Dabei war es noch gar nicht so lange her, dass die ganze Erde von riesigen Wassermassen überflutet worden war – schlappe drei Generationen bloß. Und das war kein Tsunami, den wir uns aus sicherer Distanz per Sattelitenschüssel angesehen haben! Die Sintflut war noch so lebendig in der Erinnerung, um sich die Geschichte immer wieder zu erzählen.

Vielleicht war das der Grund, weshalb sich ein paar schlaue Kerle zusammengesetzt haben: „Das darf nie wieder passieren“, könnten sie gesagt haben, „aber wie sollen wir das verhindern?“ Der Urahne aller erfolgreichen Maurer hatte schließlich die zündende Idee: „Wir formen Lehmziegel und bauen einen Turm der bis in den Himmel reicht. Darin sind alle vor den Fluten sicher und wir sind...“, er warf einen gewichtigen Blick in die Runde, „...bei der nächsten Katastrophe die Helden und werden wie Gott sein!“ Ergriffenes Schweigen. Dann wurde aus dem Einfall die Tat.

Die Bibel berichtet davon im elften Kapitel ihres ersten Buches:
Die Menschen bauten einen Turm der bis in den Himmel reichte.“ Viele Maler haben versucht, sich vorzustellen wie er ausgesehen haben mag. Mit Wendeltreppe, Holzgerüst und Leitern. Es kostete immer mehr Mut, mit den nächsten Ziegeln hinaufzuklettern. Bloß nicht nach unten sehen!

Bevor aber der Statiker zugeben konnte, dass es dem Ganzen doch langsam etwas an Stabilität gebrach, greift der allmächtige Gott selber ein: „Seht nur, ein Volk sind sie, und eine Sprache haben sie. Und dies ist erst der Anfang ihres Tuns . Jetzt wird ihnen nichts mehr unerreichbar sein was sie sich auch vornehmen. Auf, steigen wir hinab und verwirren wir dort ihre Sprache, so dass keiner mehr die Sprache des andern versteht.“ Und Gott kam herab um sich Stadt und Turm anzusehen – heißt es.
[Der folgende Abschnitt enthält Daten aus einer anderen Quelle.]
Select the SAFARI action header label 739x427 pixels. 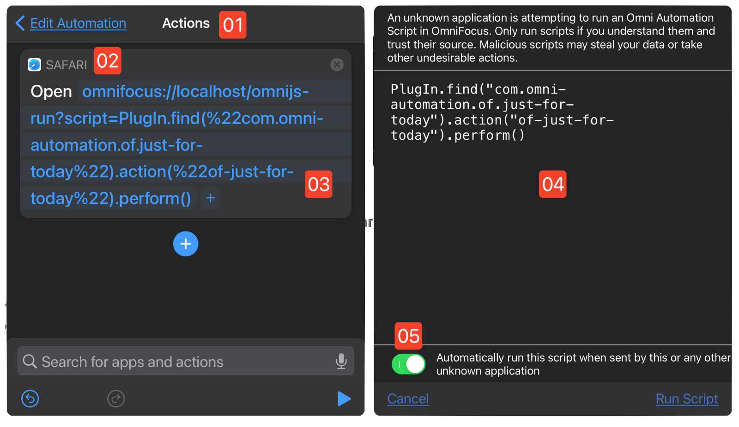point(67,65)
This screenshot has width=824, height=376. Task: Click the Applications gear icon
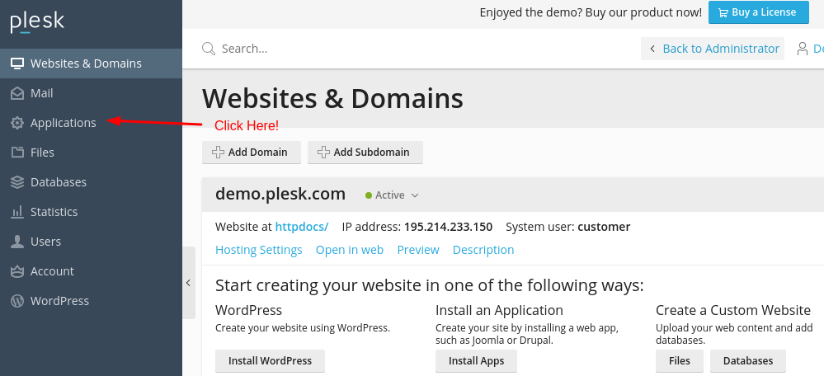[x=16, y=123]
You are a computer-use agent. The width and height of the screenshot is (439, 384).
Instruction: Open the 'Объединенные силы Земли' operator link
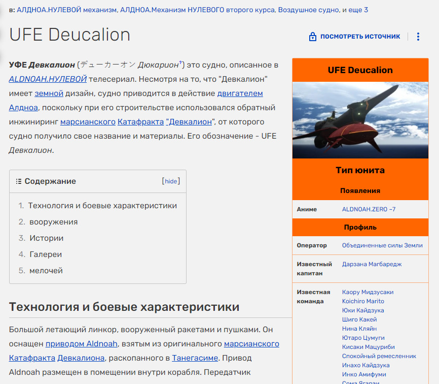click(382, 245)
Der letzte Schwindelfreie hatte noch nicht das Handtuch geworfen, da schwingt sich der dreieinige Gott auf die Erde herunter. Scheint wohl doch noch ein Stück gefehlt haben zwischen der aktuellen Turmspitze und Gottes Wohnzimmer. Trotz der ernsten Lage behält sich die Bibel ein Augenzwinkern vor.

Im Laufe der Menschheitsgeschichte passiert es übrigens immer wieder, dass Gott sich besondere Interventionen zur Chefsache macht:
Er teilt Abraham persönlich mit, dass er mit seinen 100 Jahren noch Vater eines unzählbar großen Volkes werden wird.
Später spricht er aus einem brennenden Dornbusch und beauftragt Mose, sein Volk aus der Sklaverei zu führen.
Zuletzt und als größtes Ereignis aller Zeiten kommt Er selbst als Baby zu Welt.
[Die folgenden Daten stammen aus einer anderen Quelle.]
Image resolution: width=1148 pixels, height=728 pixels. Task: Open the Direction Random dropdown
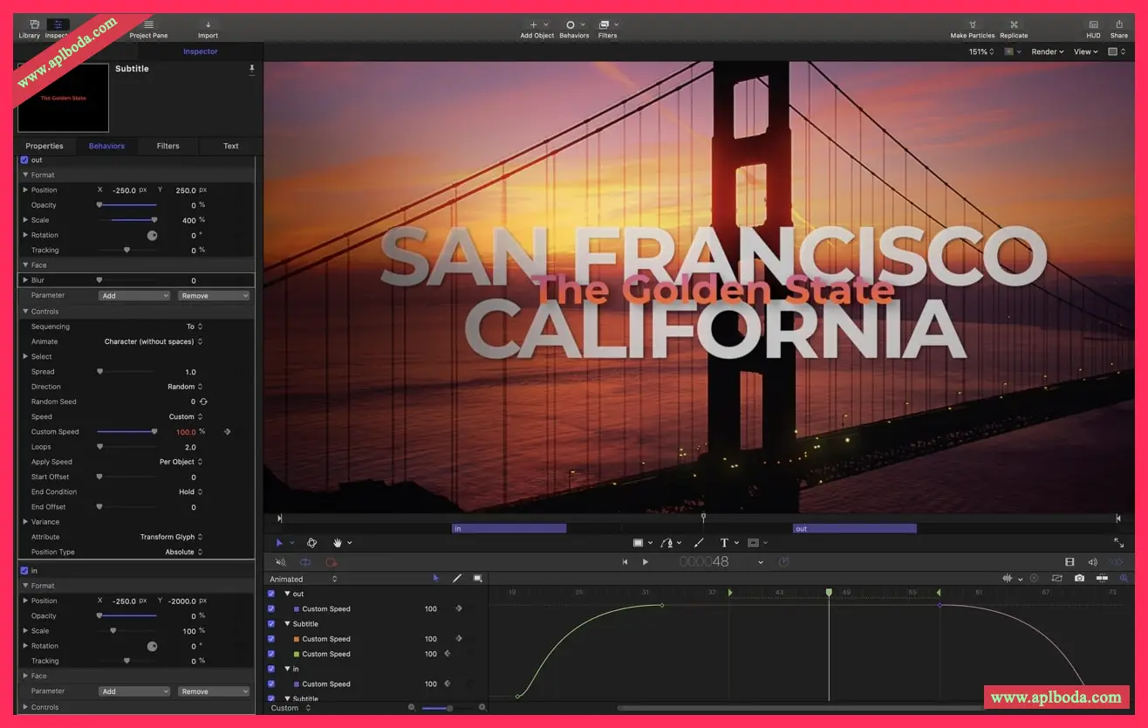click(x=185, y=387)
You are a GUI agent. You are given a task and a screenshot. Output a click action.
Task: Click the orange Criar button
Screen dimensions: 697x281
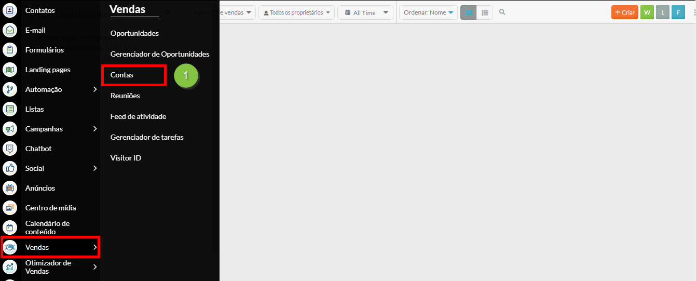624,12
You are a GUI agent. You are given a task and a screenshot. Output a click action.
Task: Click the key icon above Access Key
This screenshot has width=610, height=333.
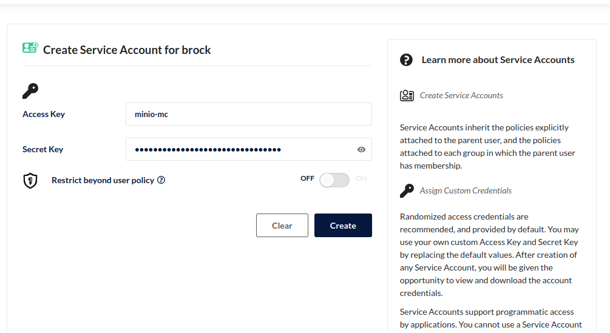[30, 91]
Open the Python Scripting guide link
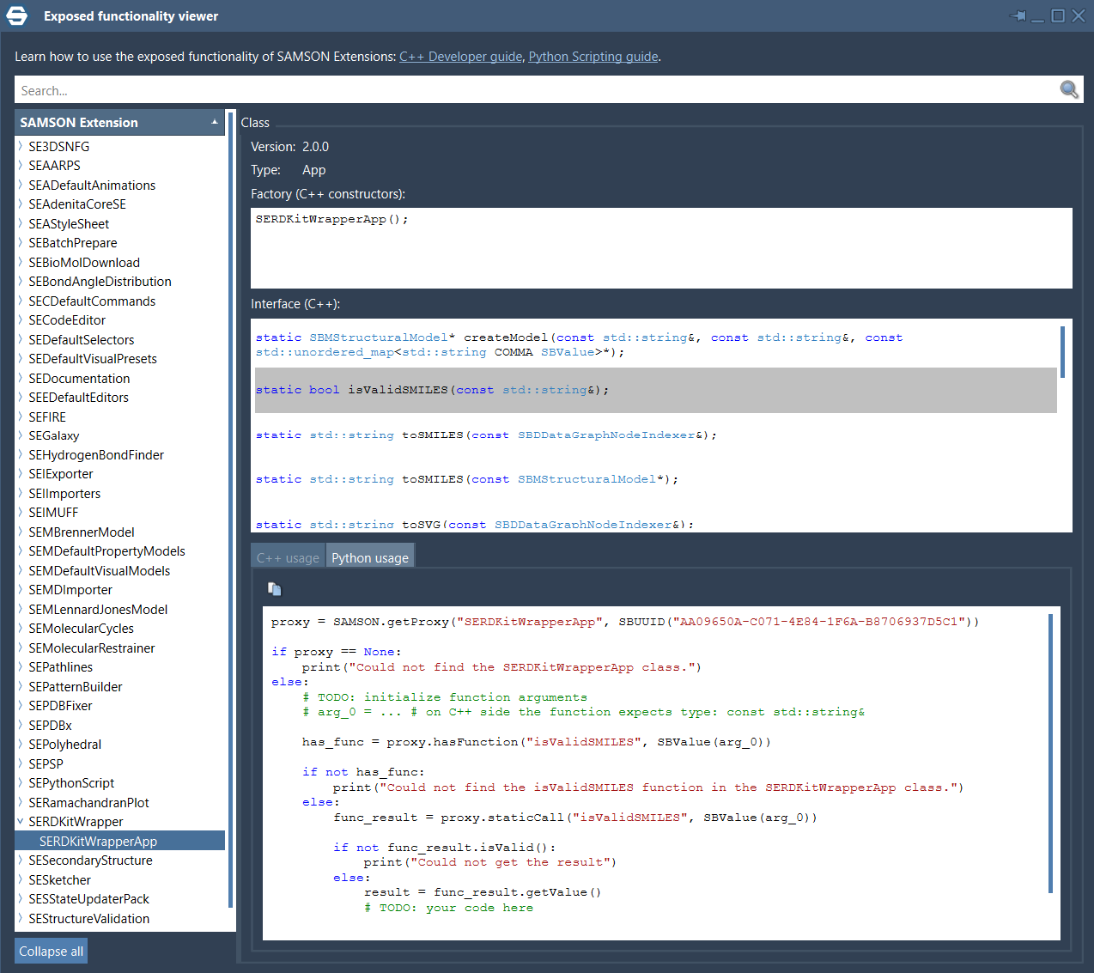The height and width of the screenshot is (973, 1094). coord(593,56)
Und was ist aus Babel geworden? Der Turm sollte verhindern, dass die Menschen in alle Winde zerstreut werden. Ob nun durch eine erneute Flut oder durch andere Naturkatastrophen. Und Gott erschuf kurzerhand die Fremdsprachen, um die Menschen tatsächlich an ihrem Vorhaben zu hindern und sie in alle Winde zu zerstreuen. Ironisch komisch, dieser Gott... 

Und wie stellen wir uns das mit den neuen Sprachen vor?
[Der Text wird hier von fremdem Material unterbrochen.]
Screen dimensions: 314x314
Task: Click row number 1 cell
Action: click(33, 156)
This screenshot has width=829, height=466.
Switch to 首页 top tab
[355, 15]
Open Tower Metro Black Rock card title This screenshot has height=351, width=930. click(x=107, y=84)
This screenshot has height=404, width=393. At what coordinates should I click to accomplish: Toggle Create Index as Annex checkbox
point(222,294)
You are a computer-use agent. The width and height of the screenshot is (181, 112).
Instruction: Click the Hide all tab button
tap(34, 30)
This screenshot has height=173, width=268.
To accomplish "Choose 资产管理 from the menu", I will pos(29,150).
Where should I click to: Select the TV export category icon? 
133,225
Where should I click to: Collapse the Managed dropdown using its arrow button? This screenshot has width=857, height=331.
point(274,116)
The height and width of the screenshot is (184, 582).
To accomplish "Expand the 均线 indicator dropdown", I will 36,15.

  „He, Josef, gib mir mal wacker den nächsten Stein hoch!“
„Comment?“
„Hey folks, what about the next stone?“
„Zeg jongens, hoe zit dat nou met die volgende steentjes daar beneden?“
„Come çi ciama questo?"
„Jetzele, was isch denn dooh unne loos?“
يوجد هنا مكان جيد النبيذ الاحمر؟
„Sugar in the mooorning...“


Ok, der letzte hatte noch nicht mitgekriegt, dass es Verständigungsprobleme gibt...


Seitdem müssen sich weltweit Generationen von Schülern jahrelang mit Vokabeln herumärgern. Der Prediger hat das Thema noch Mal aufgegriffen:
Wo viel Weisheit ist, da ist viel Grämen und wer viel lernt muss viel leiden.

Vielen Dank auch, ihr lieben Babylonier!